I emphasise that a vote for this amendment is in no way a vote against the Bill, which is preserved in every particular. The Weatherill Amendment is preserved in aspic. We are simply saying that the Bill should come into full operation at the end of a Parliament rather than in the short order which the Government have chosen.

It has not been mentioned in all our long debates, as far as I can recall, but the main reason for some delay is the present state of public opinion, understanding and education. Whatever view we take about the so-called mandate, whether we regard it as a wholly bogus proposition or as holy writ, as the Labour Party regards it, opinion polls have repeatedly suggested that there is no full-hearted enthusiasm for the mutilation of the present House before knowing what is to take its place. In this House we have enjoyed endless debates over many months. We have had remarkably interesting and instructive speeches from all quarters. But the electorate does not bury its head in Hansard to try to follow the intricacies of the argument.
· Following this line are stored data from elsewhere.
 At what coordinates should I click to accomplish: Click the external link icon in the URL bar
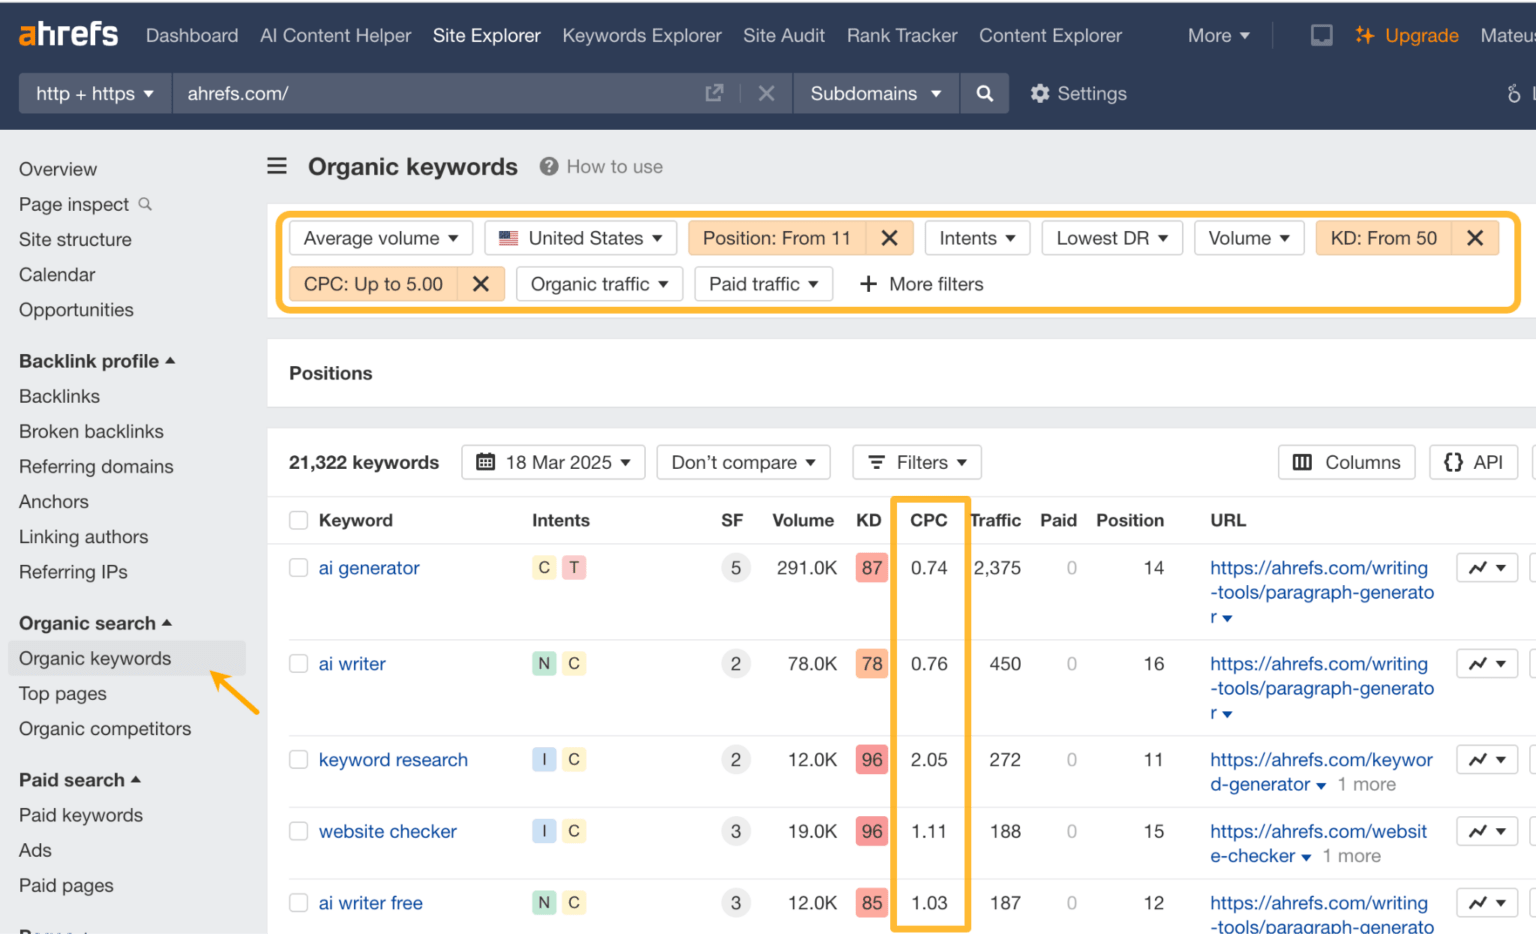tap(714, 92)
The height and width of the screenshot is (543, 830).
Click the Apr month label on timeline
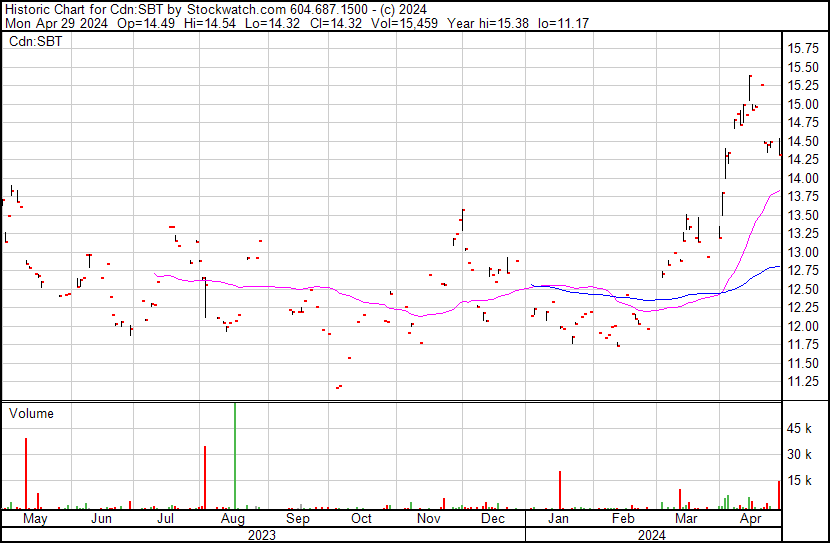pyautogui.click(x=750, y=519)
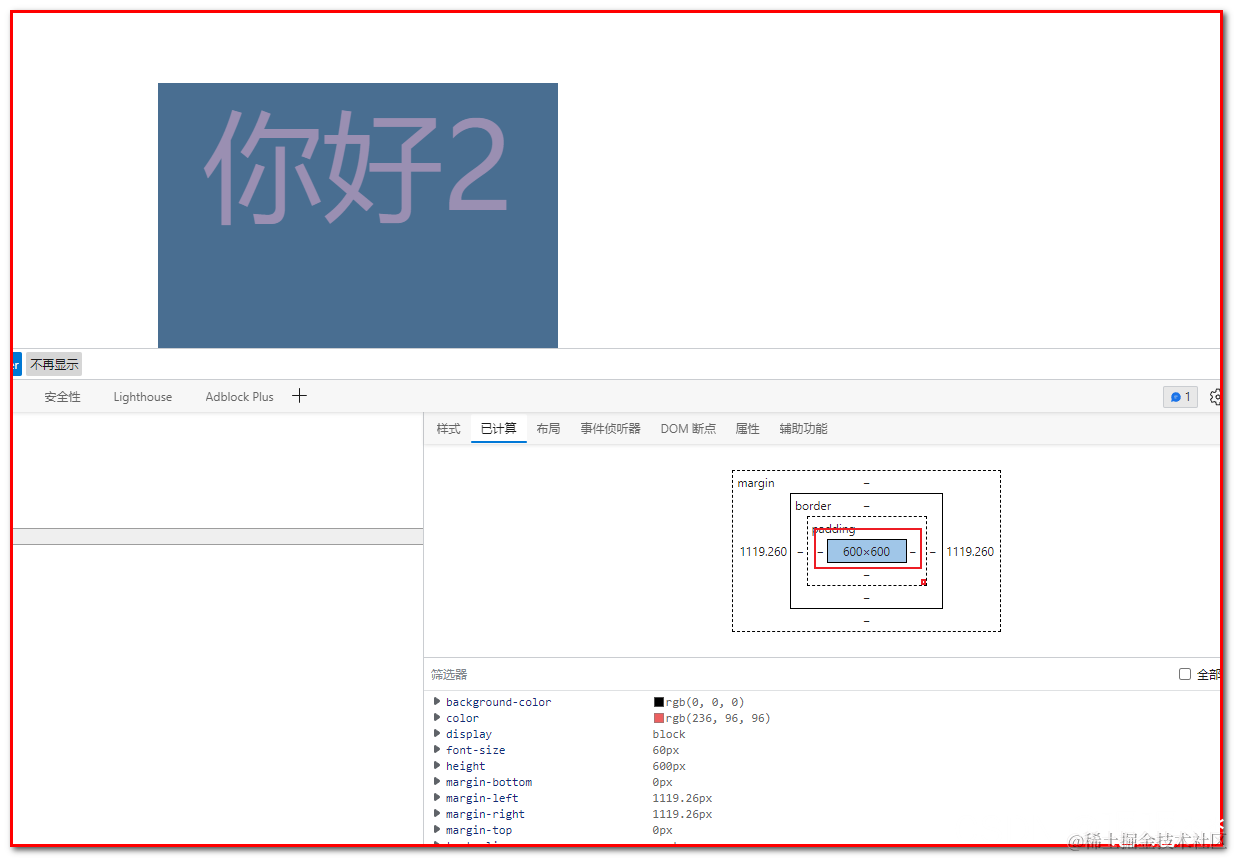Image resolution: width=1234 pixels, height=858 pixels.
Task: Enable the 全部 checkbox above the property list
Action: (1185, 673)
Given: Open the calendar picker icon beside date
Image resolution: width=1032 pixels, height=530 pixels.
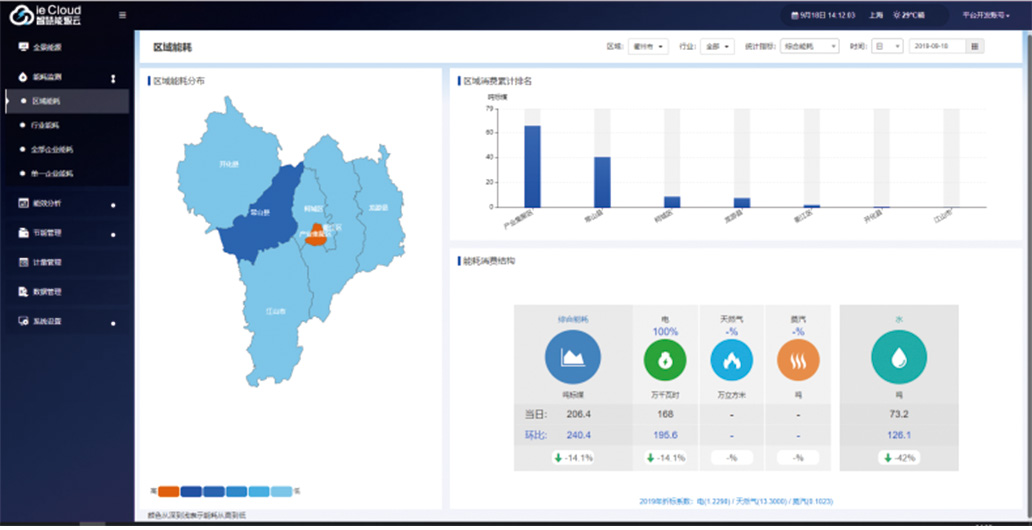Looking at the screenshot, I should [x=975, y=46].
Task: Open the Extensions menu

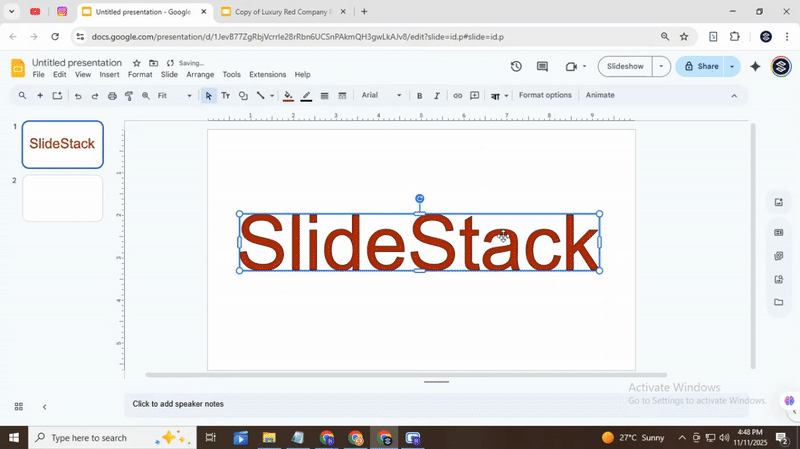Action: 267,75
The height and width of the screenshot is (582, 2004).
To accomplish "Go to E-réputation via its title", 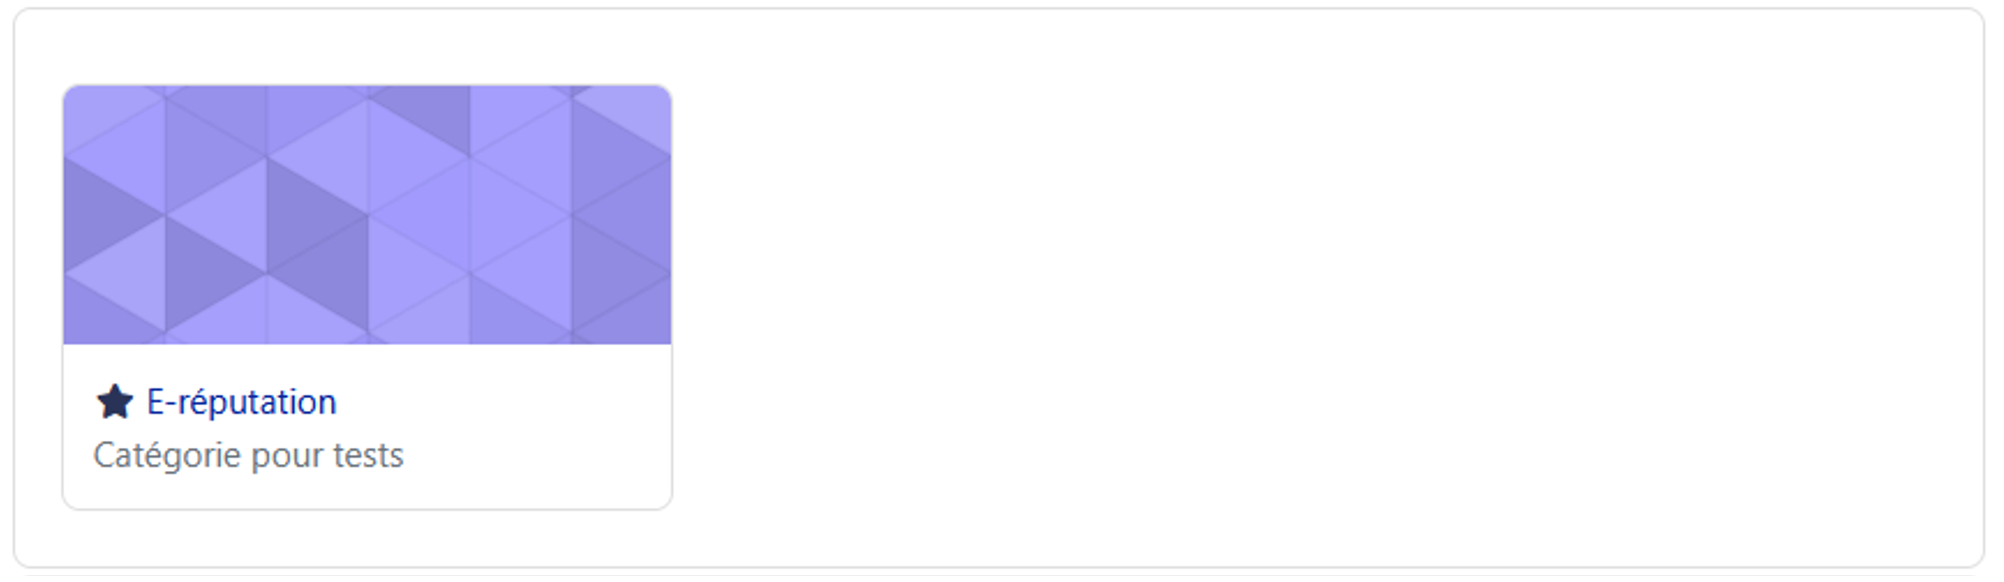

I strongly welcome the announcement by the editor of the Daily Telegraph that that paper is reinstating a parliamentary report as a regular feature, which has been dropped from most other papers including The Times which was once regarded as the paper of record.

My anxiety is that the Government, for their own party reasons, is racing ahead of public opinion and understanding. A major job of education has to be done in the next year or two whatever emerges from the Wakeham report. I call in support a rather unusual ally. The noble Lord, Lord Goodhart, on the Liberal Democrat Benches made a remarkable speech at Report stage on the issue of a referendum. Of course, the noble Lord was on the wrong side on that matter. But the remarkable thing about his speech is that it is an all-purpose economical one which does just as well when it is stood on its head. For example, he said that the issue of hereditary Peers had been settled in 1910 because two general elections were fought on that particular matter. That is absolutely correct. But to compare that with a brief mention in a mandate including 200 or 2,000 more succulent pledges in 1997, is quite a different story.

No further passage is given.